JDK 7 Twice as Fast* as JDK 6 for Arrays and Arithmetic

by

The 7th version of the Java Developer’s Kit (aka JDK 7) delivers quite a speed boost over JDK 6 array accesses. For us, this is huge. It’s like another year and a half of Moore’s law for free. Only in software. And you don’t even have to write multi-threaded code.

I’ve been profiling my new K-Means++ implementation for the next LingPipe release on some randomly generated data. It’s basically a stress test for array gets, array sets, and simple multiply-add arithmetic. Many LingPipe modules are like this at run-time: named entity, part-of-speech tagging, language modeling, LM-based classifiers, and much more.

While I was waiting for a run using JDK 1.6 to finish, I installed the following beta release of JDK 7:

> java -version
java version "1.7.0-ea"
Java(TM) SE Runtime Environment (build 1.7.0-ea-b52)
Java HotSpot(TM) 64-Bit Server VM (build 15.0-b03, mixed mode)

You can get it, too:

I believe much of the reason it’s faster is the work of these fellows:

Java’s always suffered relative to C in straight matrix multiplication because Java does range checks on every array access (set or get). With some clever static and run-time analysis, Würthinger et al. are able to eliminate most of the array bounds checks. They show on matrix benchmarks that this one improvement doubles the speed of the LU matrix factorization benchmark in the U.S. National Institute of Standards (NIST) benchmark suite SciMark 2, which like our clustering algorithm, is basically just a stress test for array access and arithmetic.

So far, my tests have only been on a Thinkpad Z61P notebook running Windows Vista (64 bit) with an Intel Core 2 CPU (T2700; 2.0GHz), and 4GB of reasonably zippy memory. I don’t know if the speedups will be as great for other OSes or for 32-bit JDKs.

I’m pretty excited about the new fork-join concurrency, too, as it’s just what we’ll need to parallelize the inner loops without too much work for us or the operating system.
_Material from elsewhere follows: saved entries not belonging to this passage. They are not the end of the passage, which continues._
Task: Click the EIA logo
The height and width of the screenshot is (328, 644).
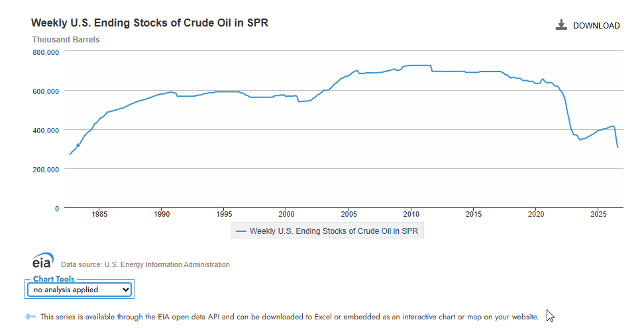Action: [43, 260]
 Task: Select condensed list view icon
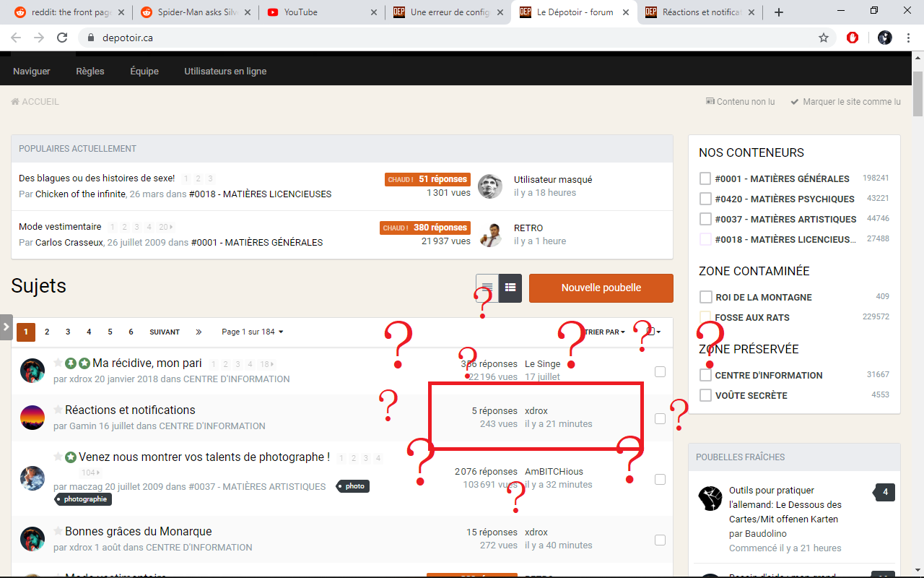point(487,288)
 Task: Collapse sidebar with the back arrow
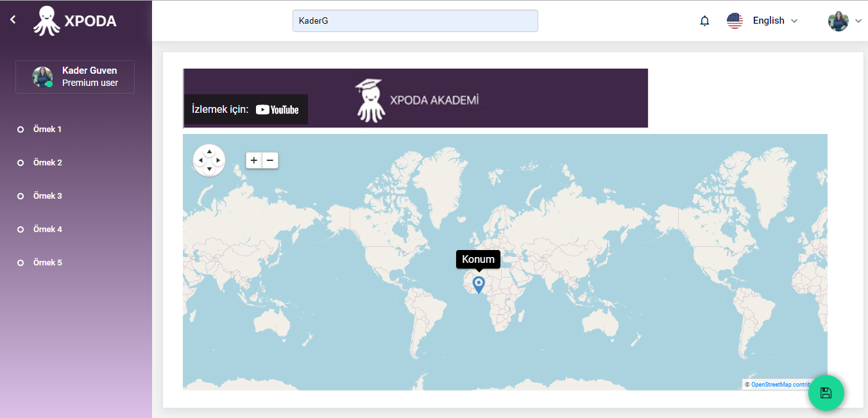pos(13,21)
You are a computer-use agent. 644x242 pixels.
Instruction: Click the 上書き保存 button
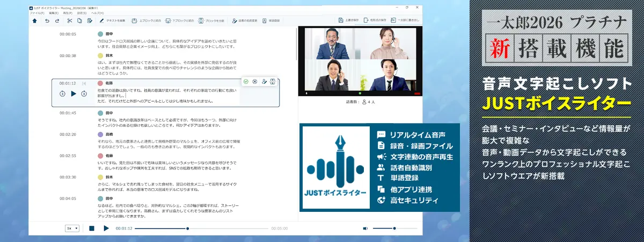click(x=348, y=21)
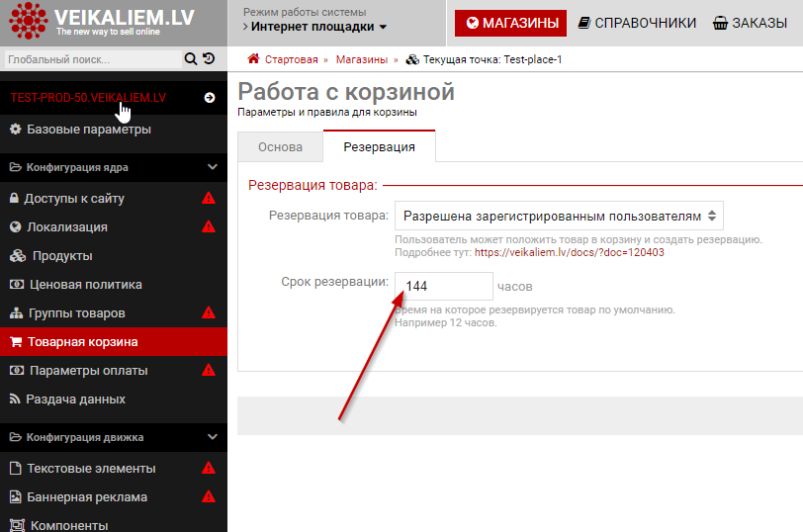Open the Резервация товара dropdown
This screenshot has width=803, height=532.
pyautogui.click(x=558, y=216)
*Update: 2:30 PM, 30 March 2009 JDK 7 is only about 15% faster than Sun’s JDK 6 on my quad Xeons (E5410, 2.33GHz) at work running the same code. I’ll have to check the exact specs on both of my memory buses. The notebook has surprisingly fast memory and the Xeon’s running ECC registered memory that I don’t think is quite as fast.

Update: 11:00 AM, 31 March 2009 Like other matrix algorithms, k-means clustering is extremely front-side-bus sensitive (connection between memory and the CPU), because the bottleneck is often between memory and the CPU’s L2 cache. Memory’s significantly slower than CPU these days.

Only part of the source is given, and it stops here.